Soil Organic Matter Helps Fight HLB

Tacy CalliesSoil Improvement

The Florida citrus grove where the research took place shows drastic differences in tree growth among identically managed trees. The soils pictured are examples of soil from “good’ and “bad” gradients.

By Sean Stokes, Thomas Borch and Pankaj Trivedi

The benefits of soil organic matter (SOM) in agriculture have been well documented and include both improved water and nutrient retention. SOM is also essential for a properly functioning rhizosphere microbiome. However, the natural level of SOM in the sandy, acidic soil of Florida’s citrus grove regions is often around 1 percent, a stark contrast to the highly productive soils of the Midwest that typically contain well over 5 percent SOM.

Recent analysis of soil quality by a team of researchers at Colorado State University (CSU) has demonstrated that low levels of SOM in Florida could leave citrus trees more susceptible to the progression of huanglongbing (HLB) symptoms.

After years of unrestricted spreading, it is now assumed that almost all trees in Florida have some level of HLB infection. However, it is unknown why the progression from asymptomatic to symptomatic varies widely. The infection starts in the leaves, but the phloem-limited pathogen, Candidatus Liberibacter asiaticus, is quickly transported to the roots where over the course of months to years it causes fibrous root loss and a shift in the diversity of the rhizosphere microbiome. This means less microbes that cycle nutrients, suppress disease, maintain plant hormone balance and control root development are found in the rhizosphere of HLB-infected trees.

Beneficial rhizosphere bacteria thrive on the various organic compounds (sugars, organic acids and amino acids) exuded from healthy trees through the roots. Twenty to 40 percent of a plant’s photosynthetic products are typically excreted as root exudates. In a tree infected with HLB, the blockage of phloem would hinder the transport of these products from the leaves and lead to significant changes both in the quality and quantity (less in HLB-infected trees) of root exudates. These fluctuations can eventually shift the microbial community in favor of bacteria that more efficiently degrade the larger organic compounds naturally present in the soil. But in Florida, the quantity of this “backup” food substrate is limited and could be quickly diminished to detrimental levels.

At a southern Florida citrus grove more than 10,000 acres in size, the research from CSU focused on one big question: Why do large areas of trees within some blocks (approximately 15,000 trees/block) exhibit a slowed growth rate compared to other trees within the same block?

These tree growth gradients were not caused by management practices, as all trees within the block were treated identically with everything from pesticides to fertilizer to growth activators and were originally planted in the same growing season from identical rootstock. One possibility is that gradients in soil properties were formed during creation of the grove because multiple soil types from different locations were used during the construction.

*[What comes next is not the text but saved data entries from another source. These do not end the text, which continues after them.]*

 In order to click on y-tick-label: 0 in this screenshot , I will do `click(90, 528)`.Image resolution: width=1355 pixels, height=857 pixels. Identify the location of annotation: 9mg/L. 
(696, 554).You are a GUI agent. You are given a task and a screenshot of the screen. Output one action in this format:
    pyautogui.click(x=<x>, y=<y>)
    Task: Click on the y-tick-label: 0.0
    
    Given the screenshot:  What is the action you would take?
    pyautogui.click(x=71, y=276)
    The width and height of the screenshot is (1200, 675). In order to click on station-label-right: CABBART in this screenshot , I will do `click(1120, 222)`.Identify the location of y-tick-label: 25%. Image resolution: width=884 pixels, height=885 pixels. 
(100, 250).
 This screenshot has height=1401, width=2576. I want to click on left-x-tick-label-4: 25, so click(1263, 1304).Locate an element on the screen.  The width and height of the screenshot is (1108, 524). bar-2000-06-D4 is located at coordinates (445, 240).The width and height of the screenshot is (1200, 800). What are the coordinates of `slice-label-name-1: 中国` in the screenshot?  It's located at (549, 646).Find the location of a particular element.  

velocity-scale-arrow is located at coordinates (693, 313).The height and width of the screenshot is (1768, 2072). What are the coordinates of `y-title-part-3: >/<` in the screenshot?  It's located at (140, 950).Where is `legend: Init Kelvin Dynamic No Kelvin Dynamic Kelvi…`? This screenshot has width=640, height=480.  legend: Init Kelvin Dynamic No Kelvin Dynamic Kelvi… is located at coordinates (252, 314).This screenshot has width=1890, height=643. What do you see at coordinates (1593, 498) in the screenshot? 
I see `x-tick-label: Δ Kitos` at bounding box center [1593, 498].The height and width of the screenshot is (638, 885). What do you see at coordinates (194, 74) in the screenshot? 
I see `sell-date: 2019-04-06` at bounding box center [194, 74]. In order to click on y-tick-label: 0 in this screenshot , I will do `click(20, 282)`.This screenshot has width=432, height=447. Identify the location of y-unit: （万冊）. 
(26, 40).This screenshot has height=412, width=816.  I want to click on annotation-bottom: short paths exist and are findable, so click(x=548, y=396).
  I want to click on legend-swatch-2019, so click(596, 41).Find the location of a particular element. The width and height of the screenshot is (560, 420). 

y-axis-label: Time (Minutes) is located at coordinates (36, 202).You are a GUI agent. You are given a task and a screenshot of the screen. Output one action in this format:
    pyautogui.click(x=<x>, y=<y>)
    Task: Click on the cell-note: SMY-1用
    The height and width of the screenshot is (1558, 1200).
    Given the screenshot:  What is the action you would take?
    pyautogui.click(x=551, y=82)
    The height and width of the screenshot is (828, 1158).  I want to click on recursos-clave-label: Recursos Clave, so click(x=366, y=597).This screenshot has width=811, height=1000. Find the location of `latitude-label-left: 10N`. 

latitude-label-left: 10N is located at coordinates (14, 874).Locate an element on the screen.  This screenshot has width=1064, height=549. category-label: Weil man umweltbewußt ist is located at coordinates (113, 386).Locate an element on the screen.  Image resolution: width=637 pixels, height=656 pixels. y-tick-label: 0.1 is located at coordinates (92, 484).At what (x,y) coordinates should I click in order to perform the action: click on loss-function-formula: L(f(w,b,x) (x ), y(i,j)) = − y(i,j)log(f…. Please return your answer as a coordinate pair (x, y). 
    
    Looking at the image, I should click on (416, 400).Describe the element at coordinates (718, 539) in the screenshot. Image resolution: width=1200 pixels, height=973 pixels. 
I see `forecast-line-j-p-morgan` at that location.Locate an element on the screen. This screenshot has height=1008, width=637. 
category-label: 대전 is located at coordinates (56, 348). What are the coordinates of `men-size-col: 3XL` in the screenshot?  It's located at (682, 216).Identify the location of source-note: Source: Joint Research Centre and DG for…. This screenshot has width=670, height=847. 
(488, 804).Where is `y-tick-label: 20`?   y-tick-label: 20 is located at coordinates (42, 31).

To determine why these gradients existed, an all-encompassing evaluation was conducted that analyzed every major component of soil quality, including pH, N-P-K, micronutrients, enzyme activity and SOM. The results demonstrated a clear trend that showed the average level of SOM in the “good” soil areas was almost twice as high as the level of SOM in the “bad” areas (0.9 vs. 0.5 percent). An analysis of six common soil enzymes involved in C, N and P mobilization showed that the enzyme activity in the “good” areas was consistently higher and often more than twice the level of the “bad” areas.

We hypothesize that the success growers have had in reviving HLB-devastated groves by adding organic compounds to the soil (through cover crops, compost or biochar) is because they are supplementing the rhizosphere with carbon substrates that the phloem-limiting HLB bacteria have prevented the tree from providing. While it is well known that SOM is an integral part of crop growth, our results emphasize the added importance that SOM management has in a citrus grove affected by HLB, especially in soils with naturally low levels of SOM.

It needs to be stressed that these results are preliminary, so further studies representing more groves in varying citrus regions are needed. A thorough cost-benefit analysis of adding compost, cover crops or biochar should be considered before large-scale commitments are made. However, based on the existing science and the current state of citrus groves in Florida, these results demonstrate the immediate need for field studies by both growers and scientists that views the progression of HLB through an all-inclusive lens that emphasizes SOM and its impact on soil chemistry, plant pathology, microbiology and economics.

Sean Stokes is a graduate research assistant, Thomas Borch is a professor, and Pankaj Trivedi is an assistant professor, all at Colorado State University.